[start]

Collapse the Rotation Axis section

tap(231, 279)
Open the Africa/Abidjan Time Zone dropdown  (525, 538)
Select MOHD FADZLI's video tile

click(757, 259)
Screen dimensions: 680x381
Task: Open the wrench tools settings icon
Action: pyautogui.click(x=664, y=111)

[end]

(TASK GOAL):
Reproduce the data above line for line, with no changes.

(FINAL ANSWER):
Collapse the Rotation Axis section

tap(231, 279)
Open the Africa/Abidjan Time Zone dropdown  (525, 538)
Select MOHD FADZLI's video tile

click(757, 259)
Screen dimensions: 680x381
Task: Open the wrench tools settings icon
Action: pyautogui.click(x=664, y=111)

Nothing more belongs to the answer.